The lager (mark-to-market) principle

Most foreign ETFs and accumulating or distributing investment funds are treated as investment companies (investeringsselskaber) and taxed under the lager principle. Each year you're taxed on the change in value, realised and unrealised, plus any distributions, whether or not you sold. This is very different from the realisation principle that applies to individual shares, where tax waits for a sale. Practically, lager means you can owe tax in a year with strong paper gains even though no cash arrived, so it's worth keeping some liquidity aside. It also dampens the long-run benefit of tax deferral that buy-and-hold investors enjoy in realisation-based systems.

The Aktiesparekonto (ASK)

The share savings account applies a flat 17% annual tax on returns, also under the lager principle, which is well below both the share-income and capital-income rates. The 2026 deposit cap is DKK 174,200, measured at market value on 31 December 2025 and up from DKK 166,200 in 2025. You can top up the gap between the cap and your year-end market value, re-deposit within the year after withdrawals, and always re-deposit an amount equal to tax paid on the prior year's return. Only assets on the ASK-eligible list, broadly the positive-list ETFs and shares, may be held, and losses inside the account can be offset against future ASK gains.

Foreign withholding tax and credits

Foreign dividends and interest are fully taxable in Denmark in the relevant box. Denmark grants a foreign tax credit, typically capped at the treaty rate, for example 15% on portfolio dividends, against your Danish tax.
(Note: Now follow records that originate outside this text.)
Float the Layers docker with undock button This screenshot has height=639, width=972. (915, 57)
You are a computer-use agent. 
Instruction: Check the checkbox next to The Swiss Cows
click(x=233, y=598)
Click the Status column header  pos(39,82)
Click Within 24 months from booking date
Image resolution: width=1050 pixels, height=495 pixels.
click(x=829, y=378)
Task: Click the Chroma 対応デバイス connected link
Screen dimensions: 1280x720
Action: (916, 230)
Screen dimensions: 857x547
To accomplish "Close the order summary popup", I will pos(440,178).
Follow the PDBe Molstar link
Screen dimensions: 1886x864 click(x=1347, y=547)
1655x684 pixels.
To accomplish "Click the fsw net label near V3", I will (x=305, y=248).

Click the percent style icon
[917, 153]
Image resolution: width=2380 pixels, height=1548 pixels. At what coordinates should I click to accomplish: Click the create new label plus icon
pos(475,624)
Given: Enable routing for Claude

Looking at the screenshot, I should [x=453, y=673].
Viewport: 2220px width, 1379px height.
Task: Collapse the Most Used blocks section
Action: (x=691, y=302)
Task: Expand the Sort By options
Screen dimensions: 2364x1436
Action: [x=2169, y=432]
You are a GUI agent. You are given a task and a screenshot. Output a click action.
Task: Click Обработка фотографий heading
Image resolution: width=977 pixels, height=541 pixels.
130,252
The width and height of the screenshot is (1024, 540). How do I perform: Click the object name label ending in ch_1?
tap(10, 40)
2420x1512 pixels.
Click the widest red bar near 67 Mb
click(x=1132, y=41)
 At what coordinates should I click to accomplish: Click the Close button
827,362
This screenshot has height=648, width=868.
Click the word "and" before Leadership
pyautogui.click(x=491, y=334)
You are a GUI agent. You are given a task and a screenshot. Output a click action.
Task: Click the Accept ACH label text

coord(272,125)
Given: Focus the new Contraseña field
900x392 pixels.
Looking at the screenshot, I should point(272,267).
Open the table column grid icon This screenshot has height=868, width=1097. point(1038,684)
If the source country withheld more than the treaty rate, the excess isn't credited in Denmark and must be reclaimed from that country directly, which can be slow. Unlike the UK, Denmark has no reporting-fund regime; its equivalent gatekeeper is the positive-list and investment-company classification. The exact thresholds and the kapitalindkomst effective rate depend on your municipality and total income, so confirm figures against SKAT's final 2026 rate table.

Checklist

  • You confirmed whether each holding is share income or capital income
  • You checked the fund against SKAT's 2026 positive list this year
  • You know whether each holding is taxed on sale or yearly under lager
  • You considered an Aktiesparekonto for its flat 17% rate and DKK 174,200 cap

Common myths

Myth: Accumulating ETFs let me defer Danish tax until I sell.

Reality: Not for most foreign ETFs. They're taxed under the lager principle, so unrealised gains are taxed each year regardless of whether the fund pays out or you sell anything.

Myth: If a fund holds equities, my gains are automatically taxed at the favourable share-income rate.

Reality: Only if the fund is on SKAT's positive list for that year. An equity ETF off the list is taxed as capital income at the higher ~37%-42% rate, despite holding the same stocks.

Sources

Frequently asked questions

Are accumulating ETFs more tax-efficient than distributing ones in Denmark?

Usually not. Most foreign ETFs are treated as investment companies and taxed under the lager principle, meaning yearly tax on paper gains whether or not income is distributed. The accumulating-versus-distributing distinction matters far less than whether the fund is on SKAT's positive list (share income) or off it (capital income).

What is the positive list and why does it matter so much?

It's an annual list (updated 15 December 2025 for 2026, now over 5,000 funds) of equity-based funds whose issuers applied to SKAT. A fund on the list is taxed as share income at 27%/42%; an identical fund off the list is taxed as capital income at roughly 37%-42%. Status is checked year by year, so re-verify it each year.

Do I get credit for foreign withholding tax on dividends?

Yes. Foreign dividends are fully taxable in Denmark, but you generally receive a foreign tax credit up to the treaty rate, commonly 15% on portfolio dividends. Anything withheld above the treaty rate isn't credited and must be reclaimed from the source country.